DATA IN THIS EXERCISE>
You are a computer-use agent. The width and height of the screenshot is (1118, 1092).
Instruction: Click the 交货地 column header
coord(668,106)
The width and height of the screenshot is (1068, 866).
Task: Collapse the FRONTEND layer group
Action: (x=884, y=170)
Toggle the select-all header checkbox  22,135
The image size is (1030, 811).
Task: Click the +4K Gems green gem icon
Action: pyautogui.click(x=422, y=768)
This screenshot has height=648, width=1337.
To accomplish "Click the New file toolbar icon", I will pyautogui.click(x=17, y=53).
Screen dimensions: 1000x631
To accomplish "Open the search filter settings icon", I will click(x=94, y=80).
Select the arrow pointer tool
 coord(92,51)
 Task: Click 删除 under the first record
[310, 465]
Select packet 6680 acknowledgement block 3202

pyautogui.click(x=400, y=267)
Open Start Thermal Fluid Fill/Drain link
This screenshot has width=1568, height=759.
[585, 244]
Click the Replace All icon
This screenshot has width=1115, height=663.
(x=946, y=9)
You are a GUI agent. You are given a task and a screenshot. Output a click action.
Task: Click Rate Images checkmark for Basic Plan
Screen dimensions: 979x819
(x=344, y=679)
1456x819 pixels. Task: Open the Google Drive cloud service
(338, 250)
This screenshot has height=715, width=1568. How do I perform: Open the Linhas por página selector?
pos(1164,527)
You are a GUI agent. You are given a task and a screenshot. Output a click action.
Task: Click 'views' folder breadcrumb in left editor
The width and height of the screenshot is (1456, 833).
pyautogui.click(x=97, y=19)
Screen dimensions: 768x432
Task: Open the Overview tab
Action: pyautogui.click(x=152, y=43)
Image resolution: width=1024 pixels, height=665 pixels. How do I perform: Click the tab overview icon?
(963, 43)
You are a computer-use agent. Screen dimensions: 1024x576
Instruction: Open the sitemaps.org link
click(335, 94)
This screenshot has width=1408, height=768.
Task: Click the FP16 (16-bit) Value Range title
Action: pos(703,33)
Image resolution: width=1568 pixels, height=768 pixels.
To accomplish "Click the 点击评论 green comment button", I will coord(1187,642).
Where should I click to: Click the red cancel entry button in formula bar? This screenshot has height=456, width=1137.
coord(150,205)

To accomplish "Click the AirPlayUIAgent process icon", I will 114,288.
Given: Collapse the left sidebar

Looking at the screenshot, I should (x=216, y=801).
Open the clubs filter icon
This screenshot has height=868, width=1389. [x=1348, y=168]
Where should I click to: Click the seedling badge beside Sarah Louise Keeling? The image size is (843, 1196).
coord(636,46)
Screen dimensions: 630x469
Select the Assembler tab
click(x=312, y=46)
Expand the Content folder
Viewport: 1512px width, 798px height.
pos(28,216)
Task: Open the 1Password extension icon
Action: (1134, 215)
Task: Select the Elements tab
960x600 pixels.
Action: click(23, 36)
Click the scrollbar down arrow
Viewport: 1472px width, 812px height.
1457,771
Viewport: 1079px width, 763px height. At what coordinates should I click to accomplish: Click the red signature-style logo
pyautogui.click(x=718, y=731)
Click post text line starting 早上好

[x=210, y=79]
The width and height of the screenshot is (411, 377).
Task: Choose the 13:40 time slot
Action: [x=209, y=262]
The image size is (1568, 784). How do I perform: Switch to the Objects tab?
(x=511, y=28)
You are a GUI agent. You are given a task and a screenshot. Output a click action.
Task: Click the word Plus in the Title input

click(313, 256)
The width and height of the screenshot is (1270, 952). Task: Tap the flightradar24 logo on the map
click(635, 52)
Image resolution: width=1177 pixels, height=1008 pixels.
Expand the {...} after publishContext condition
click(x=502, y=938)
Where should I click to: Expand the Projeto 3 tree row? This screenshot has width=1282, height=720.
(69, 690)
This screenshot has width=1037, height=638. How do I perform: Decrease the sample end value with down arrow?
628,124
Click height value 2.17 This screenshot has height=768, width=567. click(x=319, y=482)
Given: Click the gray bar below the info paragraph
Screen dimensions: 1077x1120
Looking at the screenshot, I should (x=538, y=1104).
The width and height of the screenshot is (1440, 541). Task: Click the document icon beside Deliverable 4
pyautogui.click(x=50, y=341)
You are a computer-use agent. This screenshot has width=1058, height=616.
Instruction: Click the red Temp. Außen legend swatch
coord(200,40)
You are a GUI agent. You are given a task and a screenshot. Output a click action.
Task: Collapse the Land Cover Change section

TO BE DONE>
Please copy out all of the material above line for line, without any changes.

SOLVED PROBLEM>
You are a computer-use agent. The width and height of the screenshot is (1118, 1092).
Instruction: Click the 交货地 column header
coord(668,106)
The width and height of the screenshot is (1068, 866).
Task: Collapse the FRONTEND layer group
Action: (x=884, y=170)
Toggle the select-all header checkbox  22,135
The image size is (1030, 811).
Task: Click the +4K Gems green gem icon
Action: pyautogui.click(x=422, y=768)
This screenshot has height=648, width=1337.
To accomplish "Click the New file toolbar icon", I will pyautogui.click(x=17, y=53).
Screen dimensions: 1000x631
To accomplish "Open the search filter settings icon", I will click(x=94, y=80).
Select the arrow pointer tool
 coord(92,51)
 Task: Click 删除 under the first record
[310, 465]
Select packet 6680 acknowledgement block 3202

pyautogui.click(x=400, y=267)
Open Start Thermal Fluid Fill/Drain link
This screenshot has width=1568, height=759.
[585, 244]
Click the Replace All icon
This screenshot has width=1115, height=663.
(x=946, y=9)
You are a GUI agent. You are given a task and a screenshot. Output a click action.
Task: Click Rate Images checkmark for Basic Plan
Screen dimensions: 979x819
(x=344, y=679)
1456x819 pixels. Task: Open the Google Drive cloud service
(338, 250)
This screenshot has height=715, width=1568. How do I perform: Open the Linhas por página selector?
pos(1164,527)
You are a GUI agent. You are given a task and a screenshot. Output a click action.
Task: Click 'views' folder breadcrumb in left editor
The width and height of the screenshot is (1456, 833).
pyautogui.click(x=97, y=19)
Screen dimensions: 768x432
Task: Open the Overview tab
Action: pyautogui.click(x=152, y=43)
Image resolution: width=1024 pixels, height=665 pixels. How do I perform: Click the tab overview icon?
(963, 43)
You are a computer-use agent. Screen dimensions: 1024x576
Instruction: Open the sitemaps.org link
click(335, 94)
This screenshot has width=1408, height=768.
Task: Click the FP16 (16-bit) Value Range title
Action: pos(703,33)
Image resolution: width=1568 pixels, height=768 pixels.
To accomplish "Click the 点击评论 green comment button", I will coord(1187,642).
Where should I click to: Click the red cancel entry button in formula bar? This screenshot has height=456, width=1137.
coord(150,205)

To accomplish "Click the AirPlayUIAgent process icon", I will 114,288.
Given: Collapse the left sidebar

Looking at the screenshot, I should (x=216, y=801).
Open the clubs filter icon
This screenshot has height=868, width=1389. [x=1348, y=168]
Where should I click to: Click the seedling badge beside Sarah Louise Keeling? The image size is (843, 1196).
coord(636,46)
Screen dimensions: 630x469
Select the Assembler tab
click(x=312, y=46)
Expand the Content folder
Viewport: 1512px width, 798px height.
pos(28,216)
Task: Open the 1Password extension icon
Action: (1134, 215)
Task: Select the Elements tab
960x600 pixels.
Action: click(23, 36)
Click the scrollbar down arrow
Viewport: 1472px width, 812px height.
1457,771
Viewport: 1079px width, 763px height. At what coordinates should I click to accomplish: Click the red signature-style logo
pyautogui.click(x=718, y=731)
Click post text line starting 早上好

[x=210, y=79]
The width and height of the screenshot is (411, 377).
Task: Choose the 13:40 time slot
Action: [x=209, y=262]
The image size is (1568, 784). How do I perform: Switch to the Objects tab?
(x=511, y=28)
You are a GUI agent. You are given a task and a screenshot. Output a click action.
Task: Click the word Plus in the Title input

click(313, 256)
The width and height of the screenshot is (1270, 952). Task: Tap the flightradar24 logo on the map
click(635, 52)
Image resolution: width=1177 pixels, height=1008 pixels.
Expand the {...} after publishContext condition
click(x=502, y=938)
Where should I click to: Expand the Projeto 3 tree row? This screenshot has width=1282, height=720.
(69, 690)
This screenshot has width=1037, height=638. How do I perform: Decrease the sample end value with down arrow?
628,124
Click height value 2.17 This screenshot has height=768, width=567. click(x=319, y=482)
Given: Click the gray bar below the info paragraph
Screen dimensions: 1077x1120
Looking at the screenshot, I should (x=538, y=1104).
The width and height of the screenshot is (1440, 541). Task: Click the document icon beside Deliverable 4
pyautogui.click(x=50, y=341)
You are a computer-use agent. This screenshot has width=1058, height=616.
Instruction: Click the red Temp. Außen legend swatch
coord(200,40)
You are a GUI agent. You are given a task and a screenshot. Output a click action.
Task: Collapse the Land Cover Change section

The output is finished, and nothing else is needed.